* ENTRIES PROVIDED *
____

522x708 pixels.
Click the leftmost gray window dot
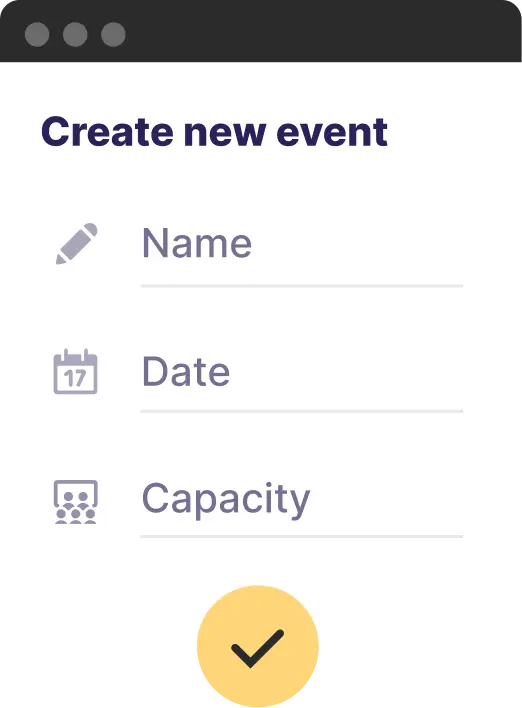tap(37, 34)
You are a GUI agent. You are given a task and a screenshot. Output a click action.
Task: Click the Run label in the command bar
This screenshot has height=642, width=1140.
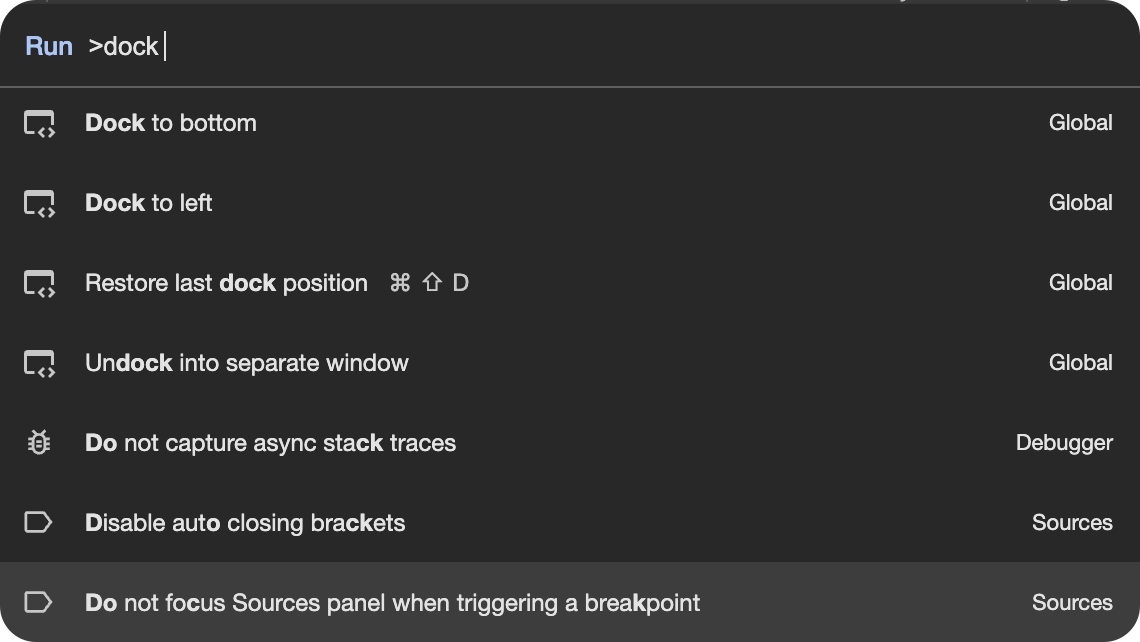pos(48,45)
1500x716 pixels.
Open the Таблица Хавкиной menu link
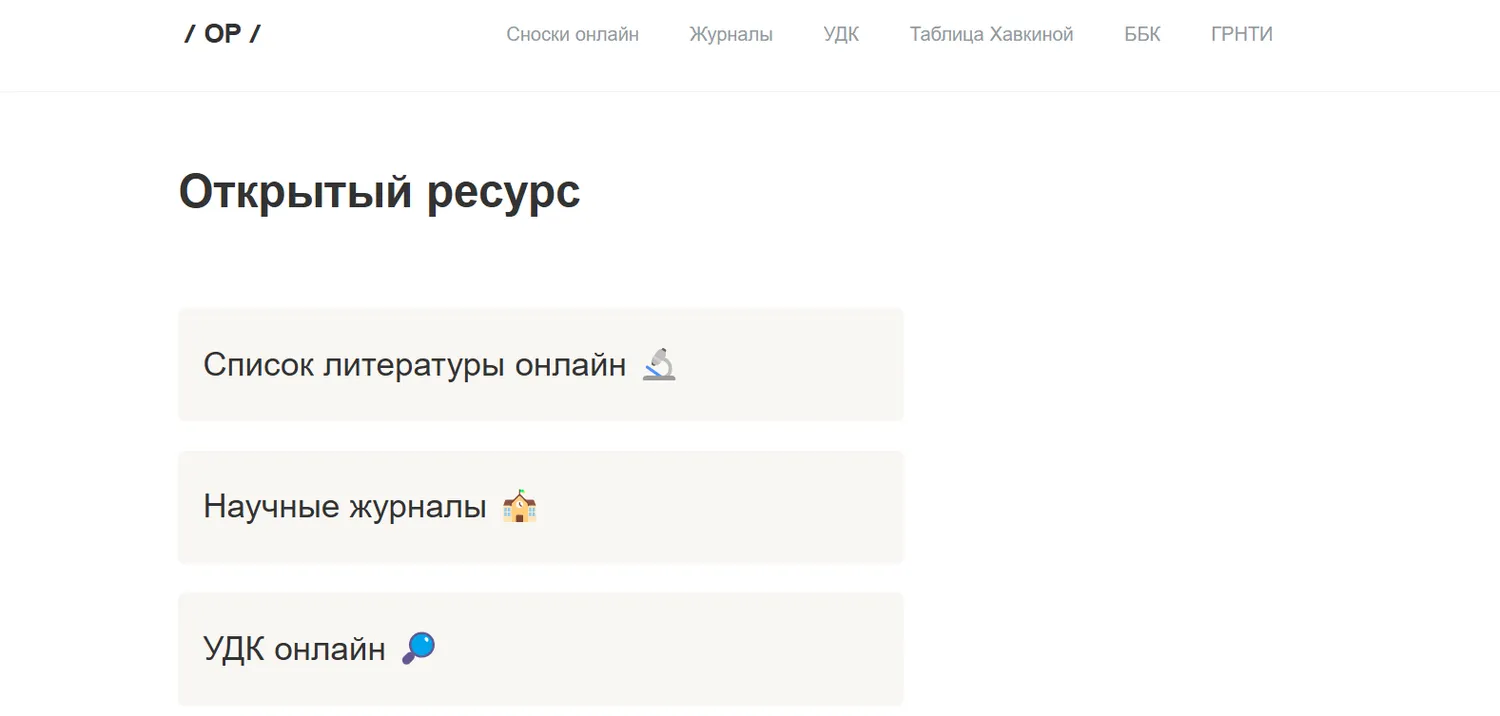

____

* WHAT IS REQUIRED *
Copy out, with no pictures, the lines from the one containing "Task: Click the Run label in the command bar" through the last line of the data above, both ends included and each word unchanged.

* YOUR SOLUTION *
Task: Click the Run label in the command bar
This screenshot has height=642, width=1140.
pos(48,45)
1500x716 pixels.
Open the Таблица Хавкиной menu link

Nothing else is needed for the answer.